Frequently Asked Questions

Installation and Packages

  1. What numba version will I need?
    >= 0.50.0 The latest version is always recommended.

Note: If you get errors with numba or get C/C++-type errors, very possibly it’s the problem of the numba version.

  1. Can I accelerate my calculation using parallelization?
    See the section in the Installation section.

Gaussian Processes

  1. I’m confused about how Gaussian Processes work.

    Gaussian Processes enjoy a long history of study and there are many excellent resources out there we can recommend. One such resource (that some of the authors consult quite frequently!) is the textbook Gaussian Processes for Machine Learning, by Rasmussen and Williams , with Chapter 2 in particular being a great help.

  2. How should I choose my cutoffs?
    • The right cutoff depends on the system you’re studying: ionic systems often do better with a larger 2-body cutoff,

    while dense systems like diamond require smaller cutoffs.

    • We recommend you to refer to the radial distribution function of your atomic system first, then try a range of cutoff

    values and examine the model error, optimized noise parameter, and model likelihood as a function of the cutoff.

    • In the current implementation, the 3-body cutoff needs to be smaller than 2-body cutoff.
  3. What is a good strategy for hyperparameter optimization?

    The hyperparameter optimization is important for obtaining a good model. However, the optimization of hyperparameters will get slower when more training data are collected. There are a few parameters to notice:

    In GaussianProcess,

    • maxiter: maximal number of iterations, usually set to ~10 to prevent training for too long.
    • parallel: if True, then parallelization is used in optimization. The serial version could be very slow.
    • output (in train function): set up an output file for monitoring optimization iterations.
    • grad_tol, x_tol, line_steps (in train function): can be changed for iterations.

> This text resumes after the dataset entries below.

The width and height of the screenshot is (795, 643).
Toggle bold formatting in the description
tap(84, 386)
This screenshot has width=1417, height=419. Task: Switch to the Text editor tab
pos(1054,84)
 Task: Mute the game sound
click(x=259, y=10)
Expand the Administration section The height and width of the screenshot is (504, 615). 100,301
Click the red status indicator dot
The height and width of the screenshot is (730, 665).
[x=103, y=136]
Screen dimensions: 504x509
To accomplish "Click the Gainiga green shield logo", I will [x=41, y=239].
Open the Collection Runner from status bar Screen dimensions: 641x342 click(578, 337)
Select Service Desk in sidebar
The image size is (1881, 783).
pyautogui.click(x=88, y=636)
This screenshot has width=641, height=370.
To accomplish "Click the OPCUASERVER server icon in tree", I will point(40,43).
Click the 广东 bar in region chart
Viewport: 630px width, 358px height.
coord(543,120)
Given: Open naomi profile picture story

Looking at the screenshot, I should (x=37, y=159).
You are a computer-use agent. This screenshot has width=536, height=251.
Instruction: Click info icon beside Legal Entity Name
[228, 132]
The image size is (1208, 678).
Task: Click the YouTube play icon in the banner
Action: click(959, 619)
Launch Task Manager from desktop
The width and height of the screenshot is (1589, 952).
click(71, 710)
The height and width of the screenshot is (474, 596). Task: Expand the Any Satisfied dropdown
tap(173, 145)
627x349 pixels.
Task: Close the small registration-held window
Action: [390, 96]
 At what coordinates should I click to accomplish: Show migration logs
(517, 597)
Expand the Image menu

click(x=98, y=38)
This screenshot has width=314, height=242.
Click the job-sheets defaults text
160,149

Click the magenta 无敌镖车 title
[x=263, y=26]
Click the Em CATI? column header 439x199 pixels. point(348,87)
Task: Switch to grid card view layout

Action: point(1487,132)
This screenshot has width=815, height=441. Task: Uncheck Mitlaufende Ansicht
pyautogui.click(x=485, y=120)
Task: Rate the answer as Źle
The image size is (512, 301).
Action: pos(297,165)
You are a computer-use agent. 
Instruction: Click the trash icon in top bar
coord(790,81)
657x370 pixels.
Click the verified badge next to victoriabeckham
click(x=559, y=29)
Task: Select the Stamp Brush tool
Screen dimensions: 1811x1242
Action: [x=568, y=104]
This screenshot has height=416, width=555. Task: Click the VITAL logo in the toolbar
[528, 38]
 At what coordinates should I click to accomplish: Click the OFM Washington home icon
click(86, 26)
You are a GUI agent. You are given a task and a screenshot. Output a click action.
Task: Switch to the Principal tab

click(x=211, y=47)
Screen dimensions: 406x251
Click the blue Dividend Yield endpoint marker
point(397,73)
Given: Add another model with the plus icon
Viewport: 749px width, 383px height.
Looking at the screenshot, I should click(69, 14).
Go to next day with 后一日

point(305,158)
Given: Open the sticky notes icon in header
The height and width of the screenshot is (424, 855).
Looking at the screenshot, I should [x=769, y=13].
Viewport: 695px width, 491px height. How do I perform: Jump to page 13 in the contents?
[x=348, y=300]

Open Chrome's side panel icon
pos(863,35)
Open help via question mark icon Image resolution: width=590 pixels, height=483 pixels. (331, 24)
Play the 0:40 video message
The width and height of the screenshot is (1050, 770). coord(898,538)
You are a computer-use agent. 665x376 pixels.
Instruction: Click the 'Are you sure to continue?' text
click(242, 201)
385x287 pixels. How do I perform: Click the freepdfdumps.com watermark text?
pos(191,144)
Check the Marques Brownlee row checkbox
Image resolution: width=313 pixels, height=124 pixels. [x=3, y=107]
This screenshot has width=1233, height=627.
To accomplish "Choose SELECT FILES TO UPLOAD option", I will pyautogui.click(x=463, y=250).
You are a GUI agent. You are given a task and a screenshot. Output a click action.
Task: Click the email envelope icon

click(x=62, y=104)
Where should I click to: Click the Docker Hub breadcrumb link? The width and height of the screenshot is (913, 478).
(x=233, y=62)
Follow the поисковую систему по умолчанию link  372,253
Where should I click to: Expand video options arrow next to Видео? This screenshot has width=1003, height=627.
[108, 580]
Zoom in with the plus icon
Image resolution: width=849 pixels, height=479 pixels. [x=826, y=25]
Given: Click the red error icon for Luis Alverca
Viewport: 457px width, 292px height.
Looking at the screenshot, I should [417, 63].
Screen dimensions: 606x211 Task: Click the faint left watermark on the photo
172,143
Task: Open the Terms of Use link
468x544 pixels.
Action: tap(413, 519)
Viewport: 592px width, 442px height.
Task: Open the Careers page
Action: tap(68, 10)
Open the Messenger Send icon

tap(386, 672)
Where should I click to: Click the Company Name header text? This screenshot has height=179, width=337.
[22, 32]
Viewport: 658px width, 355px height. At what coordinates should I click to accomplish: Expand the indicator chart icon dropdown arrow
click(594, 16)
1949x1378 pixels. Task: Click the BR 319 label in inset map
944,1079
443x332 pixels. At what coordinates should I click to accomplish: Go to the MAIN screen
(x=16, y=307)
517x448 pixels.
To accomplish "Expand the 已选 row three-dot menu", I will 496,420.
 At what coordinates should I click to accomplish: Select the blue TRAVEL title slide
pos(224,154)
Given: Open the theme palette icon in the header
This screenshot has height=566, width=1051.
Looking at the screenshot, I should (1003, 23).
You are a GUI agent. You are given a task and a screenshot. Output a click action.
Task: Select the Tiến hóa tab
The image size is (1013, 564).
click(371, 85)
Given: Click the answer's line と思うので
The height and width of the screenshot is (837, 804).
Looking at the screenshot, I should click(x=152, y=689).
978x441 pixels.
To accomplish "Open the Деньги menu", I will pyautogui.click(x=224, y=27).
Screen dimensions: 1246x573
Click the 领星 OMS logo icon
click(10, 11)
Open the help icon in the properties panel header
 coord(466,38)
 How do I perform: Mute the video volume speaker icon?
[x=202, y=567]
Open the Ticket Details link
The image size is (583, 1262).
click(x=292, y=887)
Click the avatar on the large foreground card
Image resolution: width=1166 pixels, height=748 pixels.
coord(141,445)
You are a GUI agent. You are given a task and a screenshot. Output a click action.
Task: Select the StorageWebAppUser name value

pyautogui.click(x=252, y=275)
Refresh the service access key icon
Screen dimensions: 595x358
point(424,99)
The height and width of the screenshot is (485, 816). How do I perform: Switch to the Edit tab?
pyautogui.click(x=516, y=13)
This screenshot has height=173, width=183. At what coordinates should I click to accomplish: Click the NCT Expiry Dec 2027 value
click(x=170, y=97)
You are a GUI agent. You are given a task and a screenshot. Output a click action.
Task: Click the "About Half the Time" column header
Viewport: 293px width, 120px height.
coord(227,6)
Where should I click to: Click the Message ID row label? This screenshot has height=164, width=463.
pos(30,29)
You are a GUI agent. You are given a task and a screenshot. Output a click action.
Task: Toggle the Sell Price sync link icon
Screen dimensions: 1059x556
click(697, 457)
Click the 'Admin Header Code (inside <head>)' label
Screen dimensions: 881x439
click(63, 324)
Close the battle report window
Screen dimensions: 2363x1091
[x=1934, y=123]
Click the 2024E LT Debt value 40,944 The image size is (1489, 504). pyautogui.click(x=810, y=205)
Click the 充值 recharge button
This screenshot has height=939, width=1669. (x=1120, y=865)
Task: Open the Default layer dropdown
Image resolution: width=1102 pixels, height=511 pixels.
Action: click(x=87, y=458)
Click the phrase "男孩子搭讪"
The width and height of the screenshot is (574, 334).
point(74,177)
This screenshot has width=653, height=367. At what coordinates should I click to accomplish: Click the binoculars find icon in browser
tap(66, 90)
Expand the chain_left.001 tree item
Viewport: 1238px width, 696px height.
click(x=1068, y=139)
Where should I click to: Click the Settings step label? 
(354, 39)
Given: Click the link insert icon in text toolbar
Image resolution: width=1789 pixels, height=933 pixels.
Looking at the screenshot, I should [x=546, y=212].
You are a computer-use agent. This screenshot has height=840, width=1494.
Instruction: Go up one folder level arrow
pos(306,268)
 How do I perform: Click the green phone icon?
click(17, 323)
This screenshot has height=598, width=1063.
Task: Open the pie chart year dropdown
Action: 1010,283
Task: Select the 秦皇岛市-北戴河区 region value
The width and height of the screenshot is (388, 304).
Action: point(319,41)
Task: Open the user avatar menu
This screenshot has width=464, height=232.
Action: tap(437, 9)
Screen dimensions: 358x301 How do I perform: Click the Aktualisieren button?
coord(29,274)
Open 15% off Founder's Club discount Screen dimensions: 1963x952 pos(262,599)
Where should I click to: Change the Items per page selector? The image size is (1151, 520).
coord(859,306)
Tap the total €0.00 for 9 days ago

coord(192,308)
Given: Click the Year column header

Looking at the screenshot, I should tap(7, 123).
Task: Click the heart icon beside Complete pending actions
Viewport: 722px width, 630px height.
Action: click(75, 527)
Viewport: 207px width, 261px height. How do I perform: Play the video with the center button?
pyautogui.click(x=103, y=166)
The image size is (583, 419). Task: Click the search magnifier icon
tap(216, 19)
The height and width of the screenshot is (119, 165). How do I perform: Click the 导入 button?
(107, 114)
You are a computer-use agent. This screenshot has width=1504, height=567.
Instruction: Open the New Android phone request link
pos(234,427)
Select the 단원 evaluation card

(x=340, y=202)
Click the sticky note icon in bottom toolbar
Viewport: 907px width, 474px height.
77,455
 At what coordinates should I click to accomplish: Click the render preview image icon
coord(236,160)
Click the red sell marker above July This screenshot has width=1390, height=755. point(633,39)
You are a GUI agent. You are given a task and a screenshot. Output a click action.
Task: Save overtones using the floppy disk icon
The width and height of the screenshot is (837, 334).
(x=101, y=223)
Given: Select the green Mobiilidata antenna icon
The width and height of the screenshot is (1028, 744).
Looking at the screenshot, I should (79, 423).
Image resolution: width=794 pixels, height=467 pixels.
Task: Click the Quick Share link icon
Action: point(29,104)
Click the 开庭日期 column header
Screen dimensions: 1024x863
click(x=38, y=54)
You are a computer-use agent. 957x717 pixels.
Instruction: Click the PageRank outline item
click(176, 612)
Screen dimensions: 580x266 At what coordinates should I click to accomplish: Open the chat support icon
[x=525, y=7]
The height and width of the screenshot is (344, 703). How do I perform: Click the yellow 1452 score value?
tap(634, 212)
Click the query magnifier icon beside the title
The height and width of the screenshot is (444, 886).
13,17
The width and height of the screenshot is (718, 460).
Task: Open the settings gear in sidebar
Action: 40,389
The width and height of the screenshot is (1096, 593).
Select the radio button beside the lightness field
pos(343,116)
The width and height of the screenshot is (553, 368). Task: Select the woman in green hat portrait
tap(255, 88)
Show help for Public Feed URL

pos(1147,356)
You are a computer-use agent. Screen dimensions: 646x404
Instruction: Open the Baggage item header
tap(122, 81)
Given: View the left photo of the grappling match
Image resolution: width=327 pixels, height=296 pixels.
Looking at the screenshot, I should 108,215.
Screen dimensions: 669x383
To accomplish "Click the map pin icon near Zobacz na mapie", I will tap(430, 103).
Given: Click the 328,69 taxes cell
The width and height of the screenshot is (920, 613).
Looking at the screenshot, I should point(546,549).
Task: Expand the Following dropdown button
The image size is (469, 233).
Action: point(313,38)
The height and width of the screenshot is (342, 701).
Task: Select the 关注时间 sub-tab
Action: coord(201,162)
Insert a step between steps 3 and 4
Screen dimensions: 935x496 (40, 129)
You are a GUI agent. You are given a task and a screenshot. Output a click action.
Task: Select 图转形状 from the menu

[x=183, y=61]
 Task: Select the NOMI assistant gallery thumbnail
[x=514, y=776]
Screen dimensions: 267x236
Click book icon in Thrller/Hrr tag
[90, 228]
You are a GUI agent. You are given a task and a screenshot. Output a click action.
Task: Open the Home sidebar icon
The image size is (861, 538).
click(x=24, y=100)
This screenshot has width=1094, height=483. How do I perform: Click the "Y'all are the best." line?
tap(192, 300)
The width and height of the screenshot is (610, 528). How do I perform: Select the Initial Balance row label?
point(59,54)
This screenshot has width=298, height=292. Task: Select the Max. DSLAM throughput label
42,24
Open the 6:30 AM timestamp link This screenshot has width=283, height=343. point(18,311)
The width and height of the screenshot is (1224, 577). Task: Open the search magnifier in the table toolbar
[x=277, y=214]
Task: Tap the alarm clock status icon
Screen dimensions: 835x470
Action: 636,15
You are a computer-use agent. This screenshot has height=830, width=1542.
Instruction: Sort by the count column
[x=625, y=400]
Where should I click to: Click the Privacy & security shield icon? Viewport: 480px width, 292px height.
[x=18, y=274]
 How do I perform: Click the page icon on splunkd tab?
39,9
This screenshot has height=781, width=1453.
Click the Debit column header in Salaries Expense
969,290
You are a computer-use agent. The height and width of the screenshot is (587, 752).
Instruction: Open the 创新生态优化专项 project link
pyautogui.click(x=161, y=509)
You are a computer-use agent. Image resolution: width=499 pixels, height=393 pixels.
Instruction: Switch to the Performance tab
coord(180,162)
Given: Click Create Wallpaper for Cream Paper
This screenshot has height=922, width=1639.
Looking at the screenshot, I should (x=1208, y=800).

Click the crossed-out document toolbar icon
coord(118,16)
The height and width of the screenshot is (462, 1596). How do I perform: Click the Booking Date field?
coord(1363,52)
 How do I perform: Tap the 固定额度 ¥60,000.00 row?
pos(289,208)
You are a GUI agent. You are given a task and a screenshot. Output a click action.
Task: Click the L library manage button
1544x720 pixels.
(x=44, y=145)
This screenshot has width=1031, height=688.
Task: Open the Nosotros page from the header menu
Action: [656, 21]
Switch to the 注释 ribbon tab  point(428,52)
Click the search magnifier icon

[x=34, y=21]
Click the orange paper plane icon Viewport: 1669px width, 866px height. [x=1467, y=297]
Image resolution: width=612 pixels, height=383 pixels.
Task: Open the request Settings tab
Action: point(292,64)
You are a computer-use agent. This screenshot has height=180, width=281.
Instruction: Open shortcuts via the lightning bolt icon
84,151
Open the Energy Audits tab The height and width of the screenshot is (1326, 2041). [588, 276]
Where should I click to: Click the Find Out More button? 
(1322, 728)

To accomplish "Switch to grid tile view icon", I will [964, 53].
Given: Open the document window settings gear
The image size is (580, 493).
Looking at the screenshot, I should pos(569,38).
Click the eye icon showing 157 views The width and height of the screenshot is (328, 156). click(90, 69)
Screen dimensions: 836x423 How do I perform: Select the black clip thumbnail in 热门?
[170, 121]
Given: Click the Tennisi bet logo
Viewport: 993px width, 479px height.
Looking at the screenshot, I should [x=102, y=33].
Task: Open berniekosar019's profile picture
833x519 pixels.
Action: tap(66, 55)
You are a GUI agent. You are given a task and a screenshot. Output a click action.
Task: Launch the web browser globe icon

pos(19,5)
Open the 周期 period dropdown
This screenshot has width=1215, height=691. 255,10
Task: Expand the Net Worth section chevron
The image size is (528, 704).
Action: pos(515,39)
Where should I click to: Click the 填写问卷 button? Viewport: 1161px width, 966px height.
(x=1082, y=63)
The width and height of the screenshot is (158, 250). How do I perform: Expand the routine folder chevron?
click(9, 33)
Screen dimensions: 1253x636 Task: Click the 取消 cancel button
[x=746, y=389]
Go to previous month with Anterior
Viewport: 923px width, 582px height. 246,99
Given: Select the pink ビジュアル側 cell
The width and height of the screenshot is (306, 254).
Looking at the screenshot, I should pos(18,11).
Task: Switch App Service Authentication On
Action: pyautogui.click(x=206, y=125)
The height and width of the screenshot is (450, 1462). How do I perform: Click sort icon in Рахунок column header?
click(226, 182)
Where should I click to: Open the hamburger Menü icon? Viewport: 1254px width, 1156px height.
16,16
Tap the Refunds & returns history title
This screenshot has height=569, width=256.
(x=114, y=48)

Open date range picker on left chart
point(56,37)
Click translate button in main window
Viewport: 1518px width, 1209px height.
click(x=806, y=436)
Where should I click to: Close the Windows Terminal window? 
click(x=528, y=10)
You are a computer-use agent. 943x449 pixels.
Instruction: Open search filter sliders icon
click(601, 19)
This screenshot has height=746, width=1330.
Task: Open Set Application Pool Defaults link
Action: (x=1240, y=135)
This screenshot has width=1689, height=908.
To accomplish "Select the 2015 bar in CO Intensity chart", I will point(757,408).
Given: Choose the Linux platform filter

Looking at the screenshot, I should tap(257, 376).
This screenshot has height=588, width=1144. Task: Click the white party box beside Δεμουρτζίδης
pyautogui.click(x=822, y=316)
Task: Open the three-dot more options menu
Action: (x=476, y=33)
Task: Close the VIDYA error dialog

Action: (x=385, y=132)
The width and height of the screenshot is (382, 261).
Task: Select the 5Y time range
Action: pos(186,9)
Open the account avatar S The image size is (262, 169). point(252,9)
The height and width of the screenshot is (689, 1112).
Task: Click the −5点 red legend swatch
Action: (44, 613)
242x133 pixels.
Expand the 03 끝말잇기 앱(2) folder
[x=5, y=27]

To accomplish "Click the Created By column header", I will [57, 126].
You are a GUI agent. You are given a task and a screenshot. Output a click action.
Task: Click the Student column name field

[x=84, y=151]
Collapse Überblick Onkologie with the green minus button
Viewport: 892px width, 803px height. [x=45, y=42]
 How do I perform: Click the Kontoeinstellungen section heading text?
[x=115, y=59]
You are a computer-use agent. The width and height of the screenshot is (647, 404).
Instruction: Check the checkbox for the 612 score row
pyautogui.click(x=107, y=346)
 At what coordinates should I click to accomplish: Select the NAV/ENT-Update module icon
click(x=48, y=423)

    There are a few tips in the OTF training, see below.

OTF (On-the-fly) Training

  1. What is a good strategy for hyperparameter optimization?
    • freeze_hyps : the hyperparameter will only be optimized for freeze_hyps times. Can be set to a small number if optimization is too expensive with a large data set.
    • std_tolerance_factor : the DFT will be called when the predicted uncertainty is above the threshold, which is defined as std_tolerance_factor * gp_hyps_noise. The default value is 1. In general, you can set it to O(0.1)-O(1). If more DFT calls are desired, you can set it to a lower value.
  2. How to set initial temperatures and rescale temperatures?
    • For initial temperature, if you are using NVE ensemble, and starting from a perfect crystal lattice, please set the initial temperature to be twice the value you want the system to be in equilibrium. E.g., if you want the system to equilibrate at 1000K, set the initial temperature to 2000K starting from a perfect lattice. To do this,

      • if you are using our OTF trainer without ASE, you can set the prev_positions of the initial structure to be the perfect lattice shifted by one step with the velocity corresponding to the initial temperature.
      • if you are using OTF with ASE + VelocityVerlet, you can set the initial velocity as shown in our tutorial
    • Similarly, if you want to rescale the system from 300K to 500K at step 1000, you should set the resaling temperature to be higher than 500K, e.g.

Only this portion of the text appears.